**ARBEITSANWEISUNGEN**
Gib sämtliche folgenden Datensätze Zeile für Zeile unverändert zurück.

▼

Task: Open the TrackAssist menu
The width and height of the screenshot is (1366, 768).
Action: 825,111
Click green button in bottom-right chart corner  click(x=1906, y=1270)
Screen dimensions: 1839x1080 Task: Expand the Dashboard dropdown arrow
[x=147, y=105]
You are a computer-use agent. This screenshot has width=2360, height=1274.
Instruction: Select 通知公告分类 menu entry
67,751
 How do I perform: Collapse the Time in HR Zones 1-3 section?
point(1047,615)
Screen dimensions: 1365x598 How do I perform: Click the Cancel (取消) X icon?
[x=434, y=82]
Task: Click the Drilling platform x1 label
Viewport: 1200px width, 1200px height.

▲

**DIE ANTWORT**
Task: Open the TrackAssist menu
The width and height of the screenshot is (1366, 768).
Action: 825,111
Click green button in bottom-right chart corner  click(x=1906, y=1270)
Screen dimensions: 1839x1080 Task: Expand the Dashboard dropdown arrow
[x=147, y=105]
You are a computer-use agent. This screenshot has width=2360, height=1274.
Instruction: Select 通知公告分类 menu entry
67,751
 How do I perform: Collapse the Time in HR Zones 1-3 section?
point(1047,615)
Screen dimensions: 1365x598 How do I perform: Click the Cancel (取消) X icon?
[x=434, y=82]
Task: Click the Drilling platform x1 label
Viewport: 1200px width, 1200px height.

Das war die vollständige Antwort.